Although Phillip Griffiths–son of Martin Griffiths of Beggar’s Opera–voice is quite interesting and fits into the album style quite neatly and he’s operating it well, the vocals are not enchanting. So, what really captivates me here is the instrumental layer. The CD begins with a great oriental saxophone line backed up by the keyboard, which resembles the opening theme for the Rome TV series, followed shortly by the rest of instruments and Philip’s voice. Indeed A Clown’s Tale shines as the best track of the album due to the oriental style and of course sax. Fake the Right on the other hand is based on a wacky slightly distorted guitar riff that resembles Les Claypool style so much that I would have said that’s him playing if it would be the bass at work here, while the vocals sounds quite like early 90s Tom Jones, especially refrains. That’s pretty much how I imagined crossover prog to sound like when I first read about it. I’ve also seen this song described as a pop-prog on the Web.
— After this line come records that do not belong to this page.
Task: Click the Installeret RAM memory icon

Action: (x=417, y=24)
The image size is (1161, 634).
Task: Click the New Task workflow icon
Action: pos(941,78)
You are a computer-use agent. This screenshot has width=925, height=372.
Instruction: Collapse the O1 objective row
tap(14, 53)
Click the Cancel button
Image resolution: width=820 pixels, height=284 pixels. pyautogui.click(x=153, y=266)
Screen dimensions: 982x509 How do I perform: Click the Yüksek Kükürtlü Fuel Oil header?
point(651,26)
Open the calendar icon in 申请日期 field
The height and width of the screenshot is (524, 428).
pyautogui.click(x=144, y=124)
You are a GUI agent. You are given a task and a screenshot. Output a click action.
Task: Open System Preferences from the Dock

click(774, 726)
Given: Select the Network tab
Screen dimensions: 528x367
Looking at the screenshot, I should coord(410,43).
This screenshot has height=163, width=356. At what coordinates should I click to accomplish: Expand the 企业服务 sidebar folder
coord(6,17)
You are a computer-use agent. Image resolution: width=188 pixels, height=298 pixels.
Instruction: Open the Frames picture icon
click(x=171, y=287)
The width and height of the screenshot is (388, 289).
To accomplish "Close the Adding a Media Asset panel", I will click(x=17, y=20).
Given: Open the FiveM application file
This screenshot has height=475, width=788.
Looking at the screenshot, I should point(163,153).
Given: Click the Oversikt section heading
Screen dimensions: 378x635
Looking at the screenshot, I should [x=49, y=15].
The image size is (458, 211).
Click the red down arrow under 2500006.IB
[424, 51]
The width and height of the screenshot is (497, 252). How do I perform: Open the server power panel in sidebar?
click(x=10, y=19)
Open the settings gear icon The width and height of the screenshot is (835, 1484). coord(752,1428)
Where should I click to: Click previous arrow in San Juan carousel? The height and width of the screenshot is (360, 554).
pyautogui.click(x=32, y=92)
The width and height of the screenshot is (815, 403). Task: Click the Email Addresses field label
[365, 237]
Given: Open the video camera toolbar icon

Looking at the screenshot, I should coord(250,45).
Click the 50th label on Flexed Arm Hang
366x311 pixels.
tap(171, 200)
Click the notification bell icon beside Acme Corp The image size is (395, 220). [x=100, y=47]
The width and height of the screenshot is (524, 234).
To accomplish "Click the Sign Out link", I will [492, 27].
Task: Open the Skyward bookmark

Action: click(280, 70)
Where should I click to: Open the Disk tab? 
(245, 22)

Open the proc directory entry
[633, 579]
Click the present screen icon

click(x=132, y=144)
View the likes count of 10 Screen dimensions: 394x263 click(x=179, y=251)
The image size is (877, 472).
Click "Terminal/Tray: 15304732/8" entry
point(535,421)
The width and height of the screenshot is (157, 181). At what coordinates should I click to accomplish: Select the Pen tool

The third track, Your Other Way, is also a pretty nice pop-like song with an interesting Spanish guitar and an accordion sound– keyboard effect I suppose.

Unfortunately, starting from the fourth song Icarus Unworded the CD is getting less interesting and, although the songs are well played, there’s nothing there to get excited about. There’s again Tom Jones-like The Usual Routine, a bit boring ballad Drifting and simply mediocre On the Fringe. With The Great Open the band tries some more rock-like playing, featuring quite interesting guitar solo in the middle, but the lack of variety of instruments puts me off here, as the unobtrusive presence of brass instruments and wacky keyboard effects is what I originally liked in this album and all this song features are sparse piano parts. The album closes Too Much Toulouse, a slow although interesting lounge, that would be great for an ending if only the tracks leading towards it would bear a bit more energy, because when I finally got to it I was already half asleep half bored.

To sum it up, this is a good recording with a handful of interesting songs fitting nicely into the crossover prog definition. The album begins with couple of really great tracks and ends with two good songs, but the middle part is quite ordinary and easily slips by. Nevertheless, I’d say A Different Point of You is definitely worth listening to as long as you keep your expectations at a moderate level.